FROST moves the logic of multiple signers off the Bitcoin blockchain and into the cryptography itself. On-chain, a transaction from a FROST-powered vault is indistinguishable from a standard Taproot payment, blending its users into the wider network for enhanced privacy.
This solves a key vulnerability of traditional multisig: the descriptor. That separate file containing the public key setup must be backed up alongside the keys. Lose the descriptor, and the coins are lost forever, even if you still hold the signing devices.
Lloyd Fournier, Ungovernable Misfits:
- With normal multi-sig, you have to keep around three keys on three different devices and you would have to keep a digital backup of the descriptor.
- If you have two out of the three keys but lose the third one, you actually lose the money.
The structural shift radically simplifies inheritance and recovery. Instead of managing a complex digital setup, users only need to secure a threshold of physical signing devices, making the process more accessible to non-experts.
While the underlying coordination between devices is more complex, the user experience is simpler and cheaper.
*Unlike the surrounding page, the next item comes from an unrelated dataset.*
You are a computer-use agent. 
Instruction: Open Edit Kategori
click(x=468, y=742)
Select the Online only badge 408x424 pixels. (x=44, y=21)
By moving the multisig logic off-chain, transactions require less blockchain data, significantly cutting fees.
Nick Farrow, Ungovernable Misfits:
- It is very elegant mathematics that lets you make a multi-signature through mathematics as opposed to bitcoin script.
- The more we thought about the advantages in things like privacy and transaction fees, the more we saw the potential.
FROST turns multisig from a loud, expensive, and fragile setup into something that looks, costs, and feels like a standard Bitcoin wallet, potentially reshaping how high-security custody is done.